[Given exercise]
Rewrite the records below as a numbered list, one line per item, leaving out the blank lines.

[Data for processing]

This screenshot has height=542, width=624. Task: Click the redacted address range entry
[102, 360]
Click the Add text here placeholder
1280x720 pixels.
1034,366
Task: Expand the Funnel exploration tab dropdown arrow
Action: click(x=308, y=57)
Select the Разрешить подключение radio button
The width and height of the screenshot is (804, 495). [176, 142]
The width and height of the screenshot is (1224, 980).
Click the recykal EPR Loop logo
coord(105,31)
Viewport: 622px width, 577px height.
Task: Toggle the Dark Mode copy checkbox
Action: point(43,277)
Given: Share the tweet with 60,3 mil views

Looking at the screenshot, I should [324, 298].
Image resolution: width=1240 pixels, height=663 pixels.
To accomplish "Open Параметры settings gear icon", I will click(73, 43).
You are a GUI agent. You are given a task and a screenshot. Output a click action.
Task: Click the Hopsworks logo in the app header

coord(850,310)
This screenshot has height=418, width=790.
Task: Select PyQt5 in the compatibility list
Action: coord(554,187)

[The output]
1. This screenshot has height=542, width=624. Task: Click the redacted address range entry
2. [102, 360]
3. Click the Add text here placeholder
4. 1280x720 pixels.
5. 1034,366
6. Task: Expand the Funnel exploration tab dropdown arrow
7. Action: click(x=308, y=57)
8. Select the Разрешить подключение radio button
9. The width and height of the screenshot is (804, 495). [176, 142]
10. The width and height of the screenshot is (1224, 980).
11. Click the recykal EPR Loop logo
12. coord(105,31)
13. Viewport: 622px width, 577px height.
14. Task: Toggle the Dark Mode copy checkbox
15. Action: point(43,277)
16. Given: Share the tweet with 60,3 mil views
17. Looking at the screenshot, I should [324, 298].
18. Image resolution: width=1240 pixels, height=663 pixels.
19. To accomplish "Open Параметры settings gear icon", I will click(73, 43).
20. You are a GUI agent. You are given a task and a screenshot. Output a click action.
21. Task: Click the Hopsworks logo in the app header
22. coord(850,310)
23. This screenshot has height=418, width=790.
24. Task: Select PyQt5 in the compatibility list
25. Action: coord(554,187)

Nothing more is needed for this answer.